L'entente régionale dans le golfe Persique et la difficulté croissante de rallier les États arabes sunnites contre l'Iran ont sans aucun doute déconcerté l'administration Biden et Netanyahou. Le 2 janvier, Axios a révélé l'histoire sensationnelle selon laquelle le conseiller sortant à la sécurité nationale de la Maison-Blanche, Jake Sullivan, a récemment présenté au président Joe Biden, lors d'une réunion secrète, des options pour d'éventuelles frappes américaines sur les sites nucléaires iraniens avant l'investiture de Donald Trump à la fin du mois.

Axios a cité des sources admettant que « la réunion n'a pas été déclenchée par de nouveaux renseignements » et que Biden n'avait pas encore pris de «décision finale». La source d'Axios a qualifié la réunion de «planification prudente de scénarios». En d'autres termes, il n'y a pas eu d'apport de renseignements ou de situation émergente justifiant une attaque contre l'Iran et Biden tâtait le terrain – comme il l'a souvent fait sur des questions aussi cruciales après avoir donné son feu vert au changement de politique, comme, par exemple, donner à l'Ukraine des avions de combat F-16 ou des missiles ATACMS ou l'autorisation de frapper le territoire russe.
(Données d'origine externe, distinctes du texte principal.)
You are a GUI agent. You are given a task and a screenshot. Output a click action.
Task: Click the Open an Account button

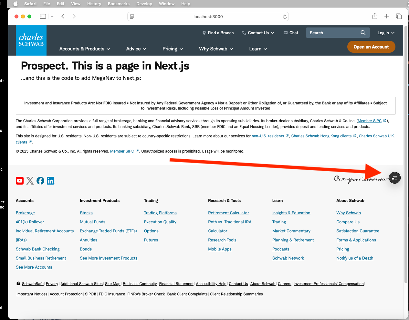click(x=371, y=47)
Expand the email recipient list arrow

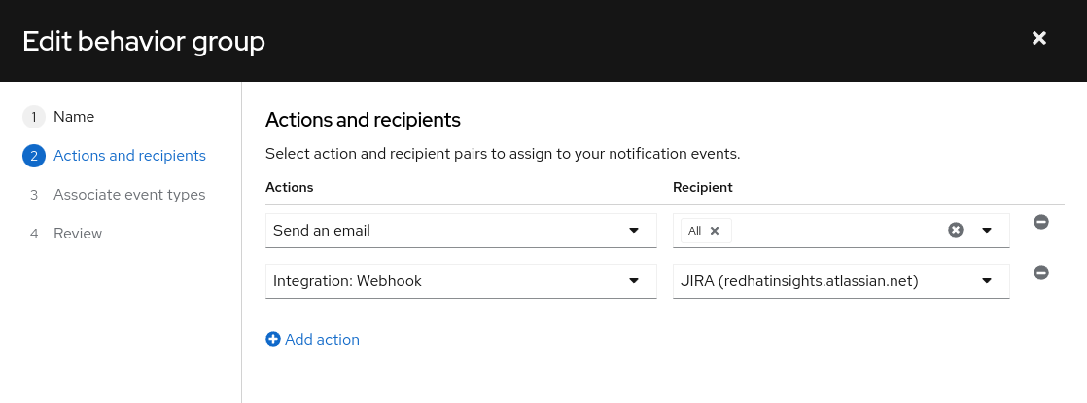(x=987, y=231)
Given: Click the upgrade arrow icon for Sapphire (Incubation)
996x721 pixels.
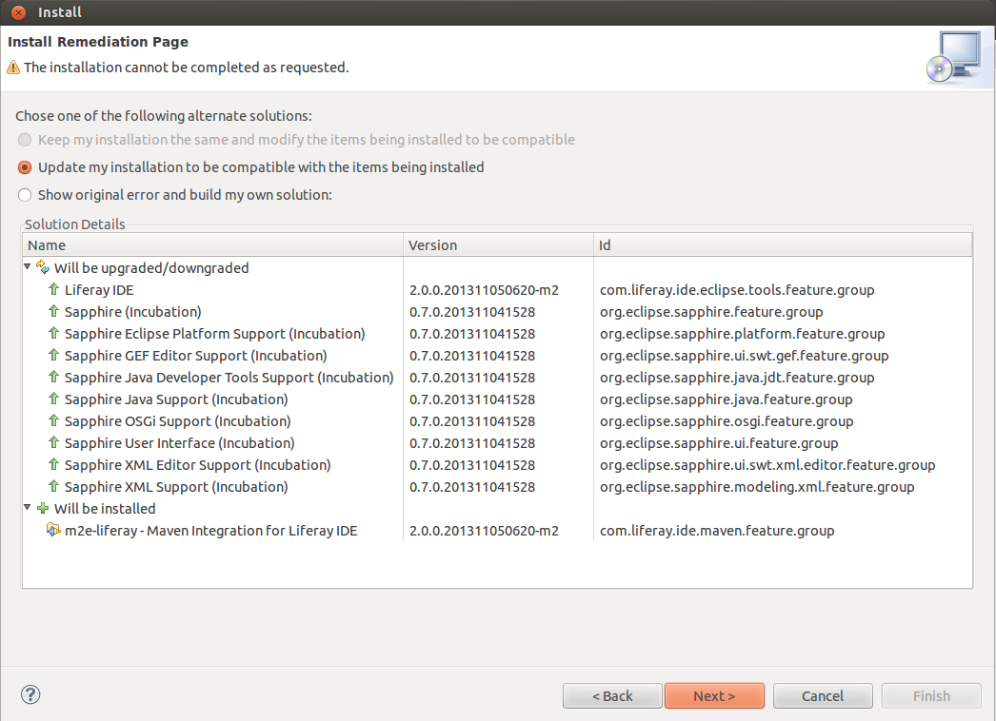Looking at the screenshot, I should pyautogui.click(x=54, y=312).
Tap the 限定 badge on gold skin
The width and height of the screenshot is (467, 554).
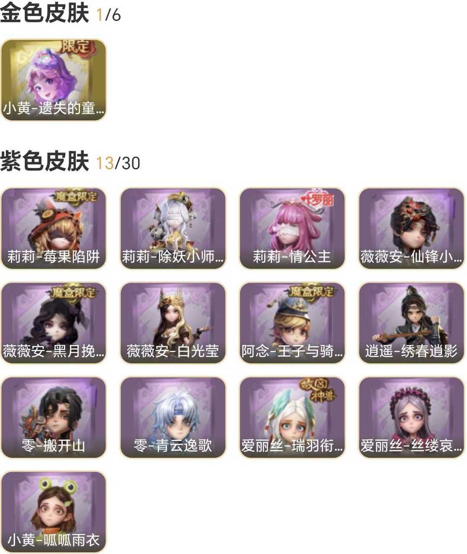[x=78, y=47]
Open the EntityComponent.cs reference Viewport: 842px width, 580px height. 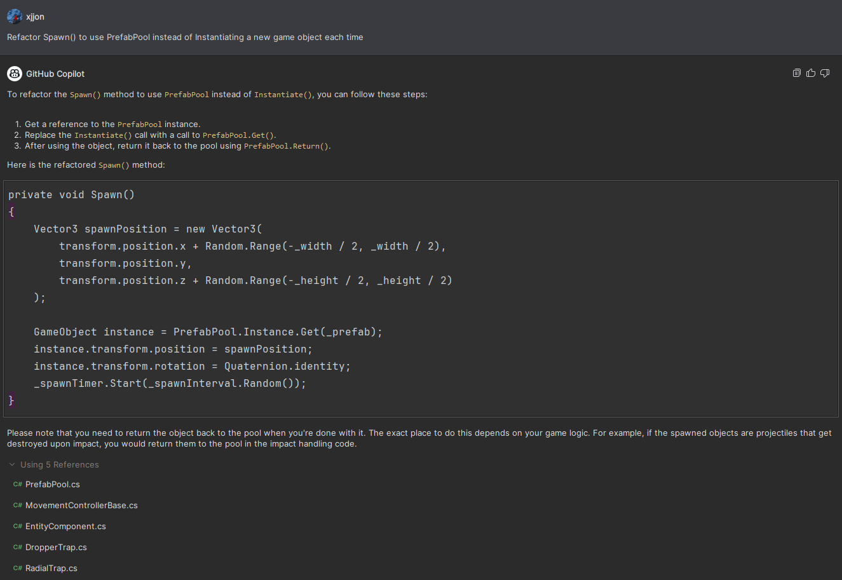coord(65,526)
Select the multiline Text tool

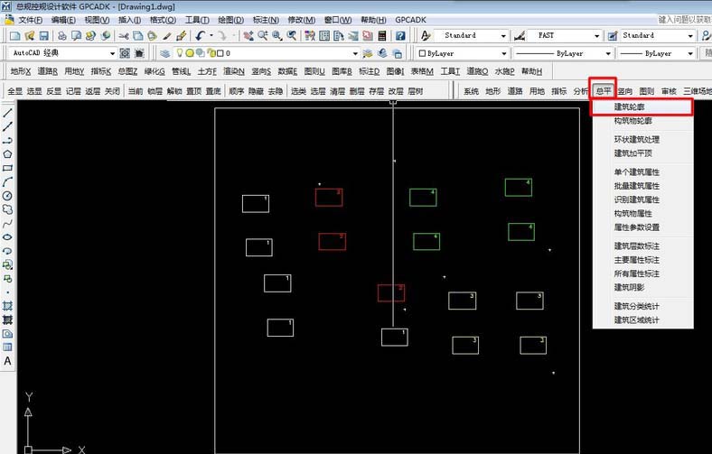click(x=7, y=361)
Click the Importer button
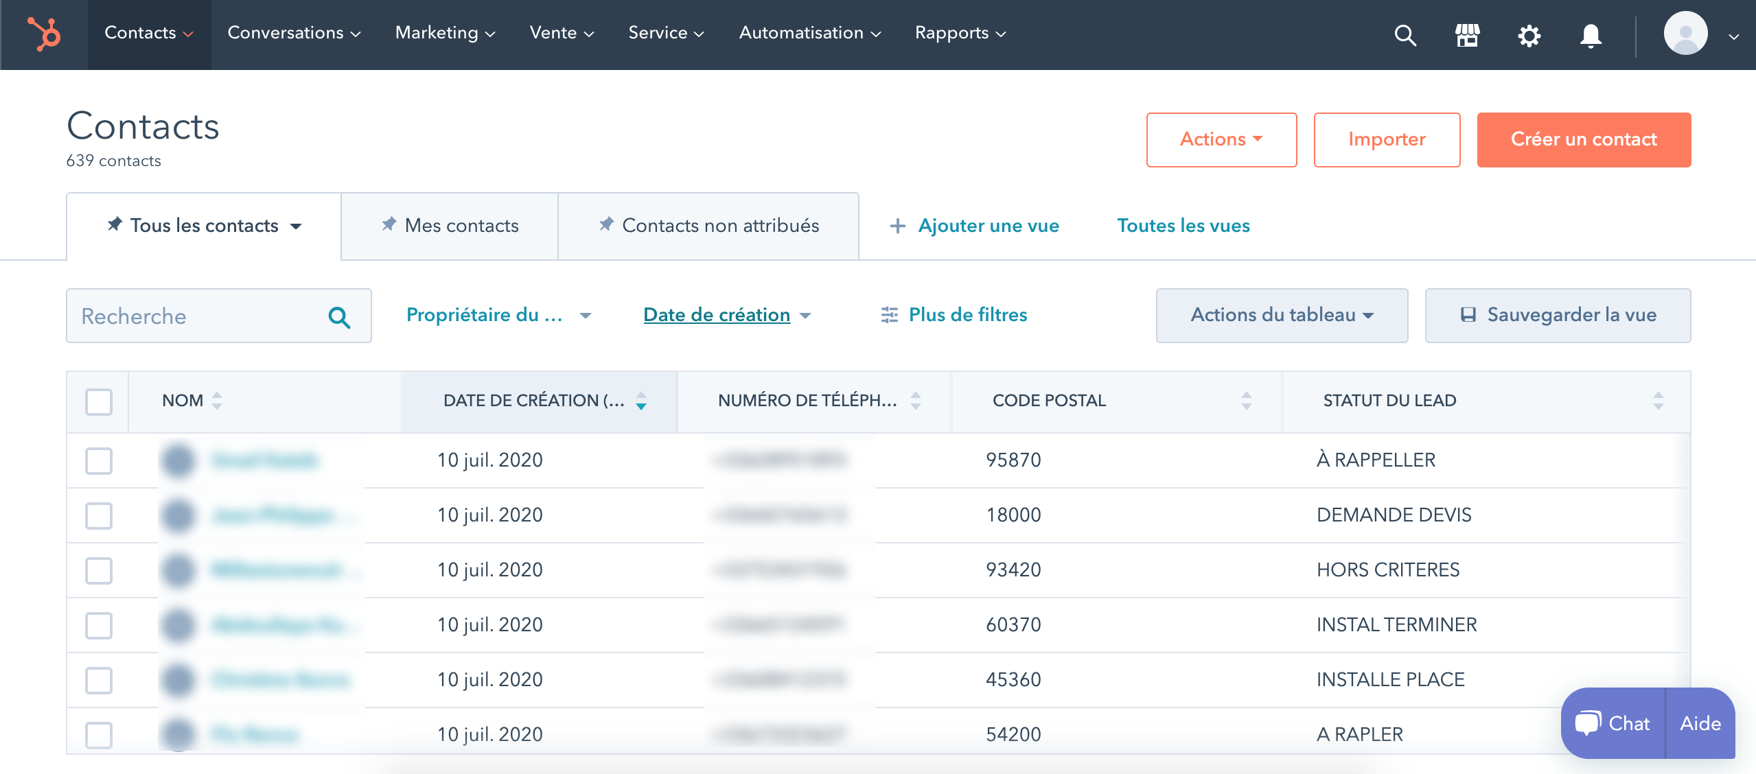This screenshot has width=1756, height=774. [x=1387, y=139]
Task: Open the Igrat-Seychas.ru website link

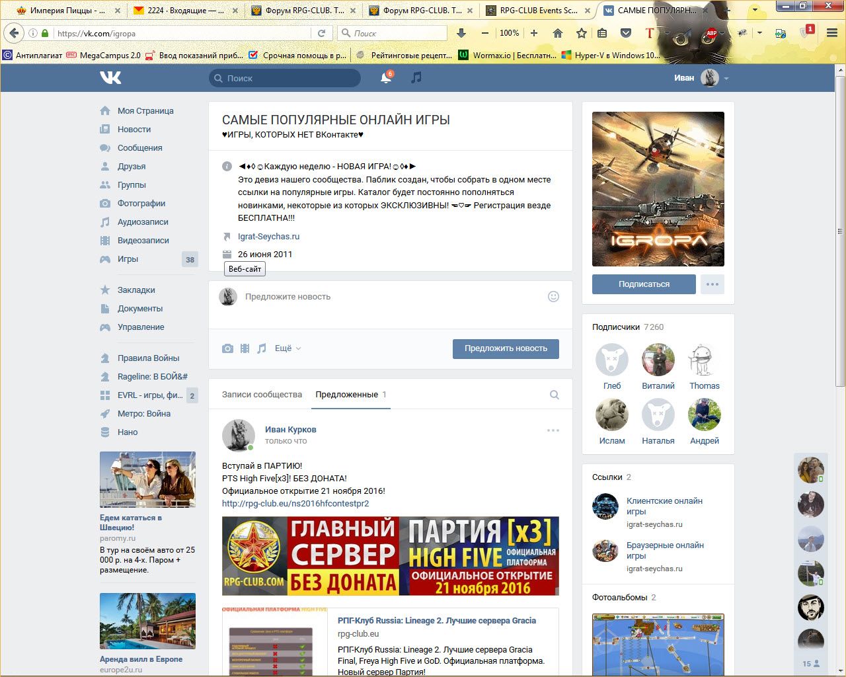Action: click(268, 237)

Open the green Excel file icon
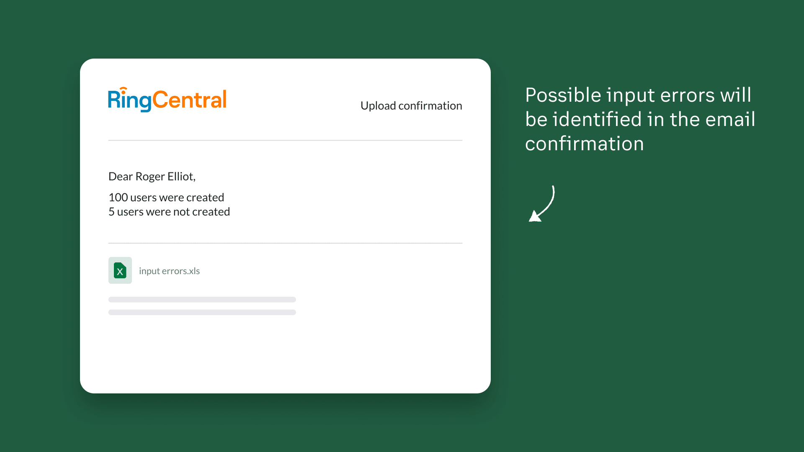pos(120,270)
Dans ce cas, il n'y a pas de différence entre Biden et son équipe, qui est remplie d'archi-néocons – en particulier, Sullivan et le secrétaire d'État Antony Blinken, les deux super faucons responsables du soutien américain total au Premier ministre Benjamin Netanyahou dans la poursuite de son horrible guerre en Asie occidentale, qui s'étend de Gaza au Yémen, en passant par le Liban et la Syrie.

Netanyahou rêve depuis très longtemps d'une attaque contre l'Iran pour détruire la montée en puissance de ce pays dans la région, mais cela reste une chimère sans l'implication directe des États-Unis. Il est tout à fait concevable que Sullivan, qui mange dans la main de Netanyahou, ait agi sur l'ordre de ce dernier et Biden en était probablement conscient.

Quoi qu'il en soit, dans un autre rapport de suivi publié le 6 janvier, Axios est revenu sur le sujet pour annoncer à grand renfort de publicité qu'une option militaire contre l'Iran était devenue «une possibilité réelle». Curieusement, le rapport prétendait qu'après une réunion avec Trump en novembre, le ministre israélien des Affaires stratégiques Ron Dermer, un proche confident de Netanyahou, ce dernier «est reparti en pensant qu'il y avait une forte probabilité que Trump soutienne une frappe militaire israélienne contre les installations nucléaires iraniennes – ce que les Israéliens envisagent sérieusement – ou même qu'il ordonne une frappe américaine».

Les Israéliens sont des arnaqueurs hors pair et une telle attribution à Trump n'était pas justifiée dans les faits, compte tenu de son aversion connue pour les guerres. En clair, il s'agissait d'un mensonge blanc et d'une «guerre psychologique» grossière visant à créer des idées fausses. En fait, Axios a noté dans son rapport qu'il y a un «revers de la médaille», car «d'autres proches de Trump s'attendent à ce qu'il cherche un accord avant d'envisager une attaque» (contre l'Iran).